Video Reflexive Ethnography in the Middle East: Reflections from a Study in Jordan
Dr Katherine Miles, Dr Bernadette O’Neill, Dr Shuangyu Li
>> Abstract
Background: Video reflexive ethnography (VRE) is a proactive, collaborative research approach. Its utilisation has been low in non-Western settings, such as the Middle East, possibly due to reservations to adopt new research approaches or cultural influences affecting its acceptability and feasibility. The significance of reputation and gender conventions are prominent features of Arab culture which may affect willingness to participate in video research methods.
Methods: We employed VRE to explore the experiences of medical students in Jordan regarding clinical communication feedback. In total, 11 reflexive sessions took place: 9 with medical students and 2 with tutors. There were 16 male and 13 female participants.
Results: Reflecting on feasibility, gatekeepers provided access and the curricular timetable gave structure to organise the video recording. The educational context also facilitated gaining ongoing consent from participants, as there were no unexpected participants captured in the video recordings. Medical students and tutors readily engaged with the VRE participatory process. Both the maturation and gender of students did not appear to influence consent for video recording or participation in reflexive sessions. The reflexive sessions provided a unique opportunity to view feedback interactions differently: “not being in the spotlight, being outside of it, that helps to see the full picture.” (Student RS-3). The ‘hologrammatic’ effect of video footage was apparent, as participants considered feedback practices beyond those shown in the video clips. Reflexive discussions generated new insights and revealed the complexity of feedback practices. Participants reported changes in their knowledge, attitudes and behaviours regarding feedback.

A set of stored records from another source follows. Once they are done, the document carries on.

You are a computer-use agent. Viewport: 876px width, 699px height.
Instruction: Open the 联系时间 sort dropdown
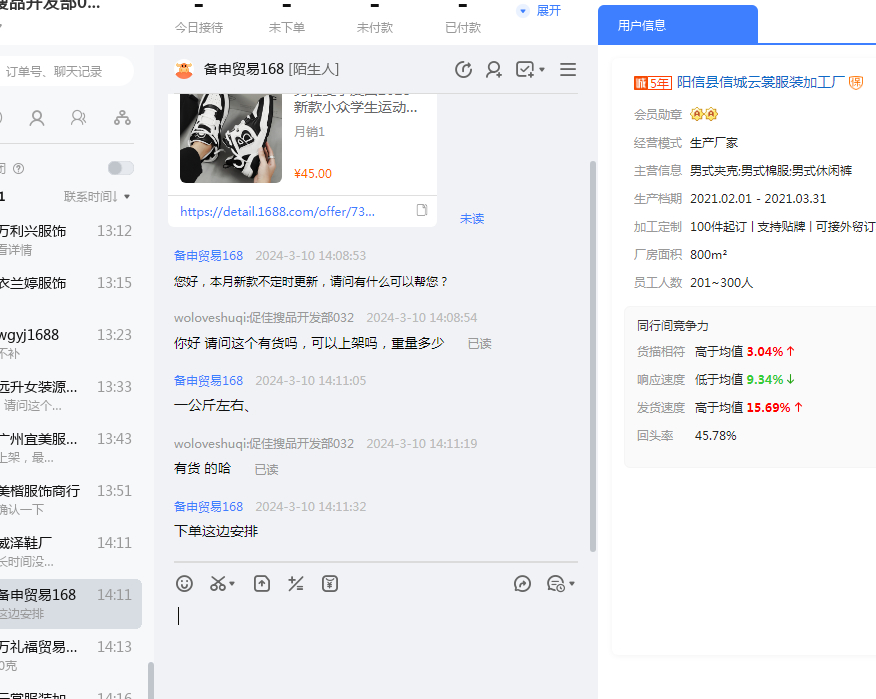[x=97, y=196]
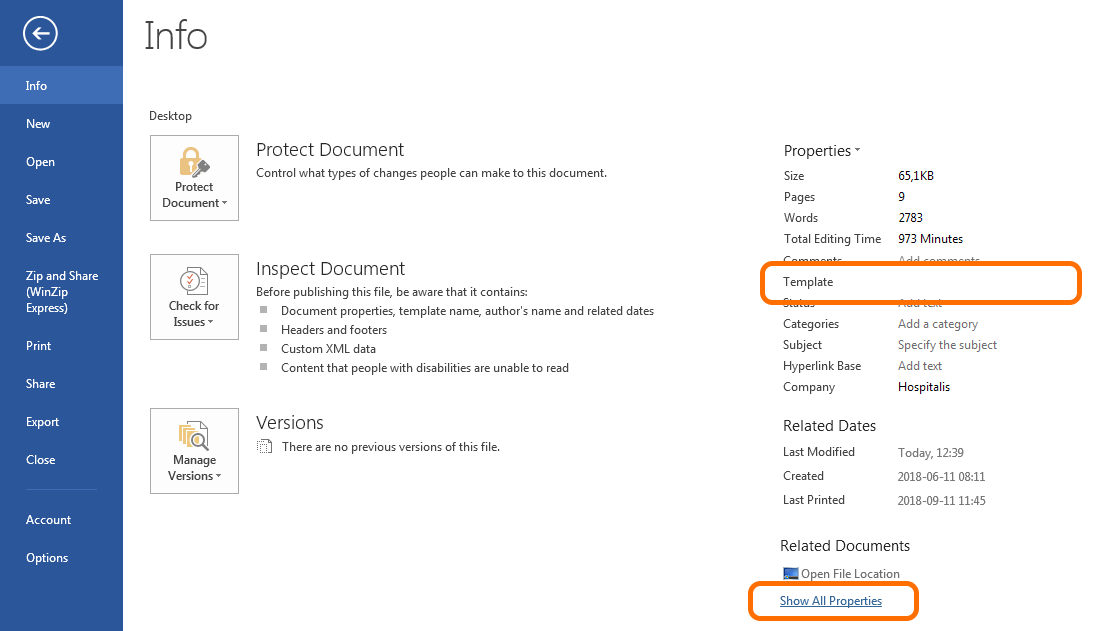Click the Hyperlink Base Add text field
Viewport: 1118px width, 631px height.
pyautogui.click(x=920, y=366)
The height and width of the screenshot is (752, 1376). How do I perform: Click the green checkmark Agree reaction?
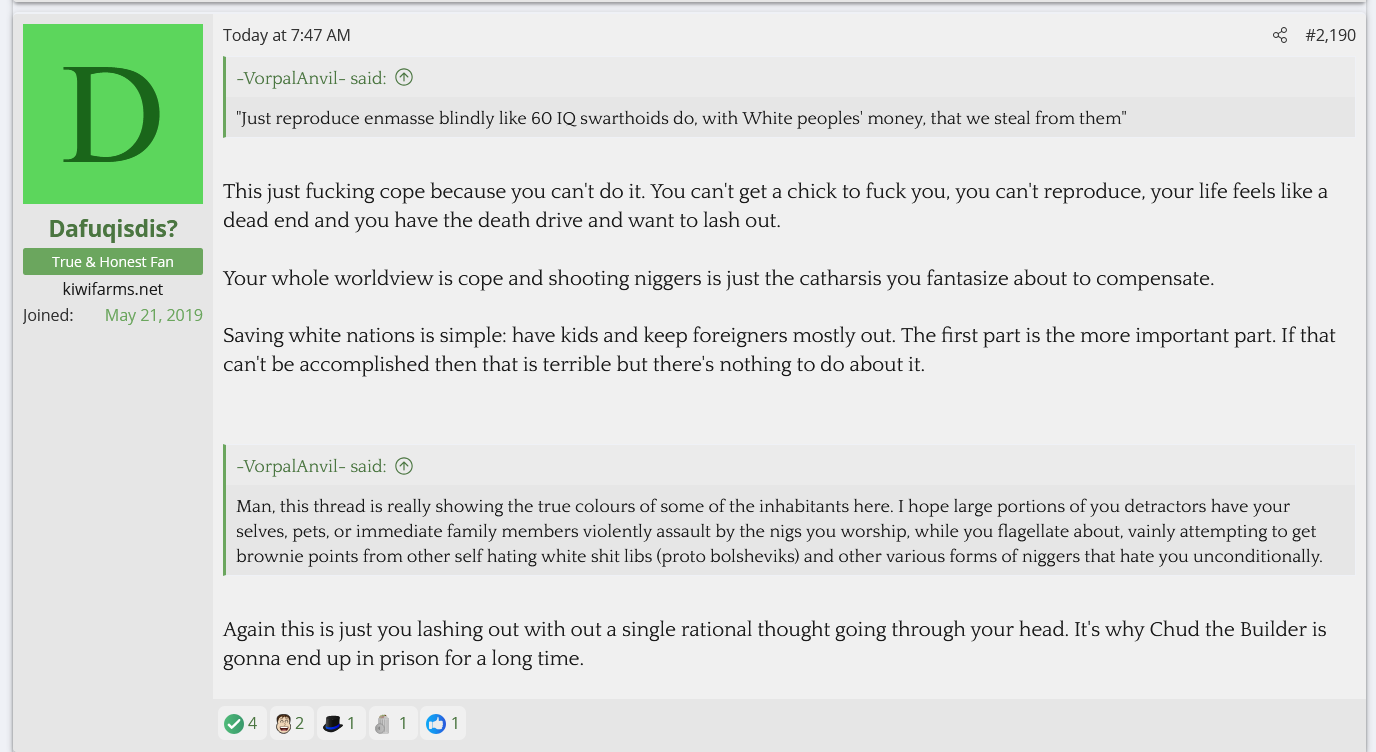234,723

Conclusion: Reflecting on our experiences, we found VRE to be an acceptable and feasible research approach in the Jordanian context.
VRE as a decolonising tool in health research amongst Black Women in the UK
Dr Vanessa Apea
>> Abstract
Black women (BW) in the UK experience persistent health inequities, perpetuated by gendered discrimination operating at systemic and interpersonal levels in healthcare. However, their lived experiences remain underrepresented in knowledge production and service design. Utilising VRE, this study aimed to centre BW’s experiences and critically examine interactions between BW and clinicians to identify interactional strategies that could facilitate positive patient experience in healthcare consultations. Following over 100 hours of ethnographic observation across three sexual health services and three HIV services in East London, 25 participants were recruited across a 12 month period. Consultations were video-recorded and the footage edited to create short clips for reflexive patient workshops. Within two video-recorded workshops, seven BW articulated their experiences, critiqued care practices, and identified opportunities for transformation. Further workshops will be undertaken. Interactional socio-linguistic analyses of recordings, grounded in Black Feminism and Intersectionality, are ongoing. Initial findings reveal non-verbal microaggressions, perceived power dynamics and prior experiences shaped BW’s clinical interactions. Participants emphasised cultural sensitivity and pace of clinician communication as key influencers. VRE’s reflexive approach enabled the articulation of nuanced narratives often obscured by dominant discourses and foreground patient agency. The researcher’s dual positionality — as a BW and clinician – offers unique insights into trust-building, ethical reciprocity, and the negotiation of insider-outsider dynamics in VRE. This study demonstrates VRE’s potential as a transformative participatory research tool for marginalised communities; disrupting epistemic hierarchies to foster community-driven change. By centring BW’s agency and critiques, VRE is able to generate actionable knowledge that bridges academic rigour and social justice.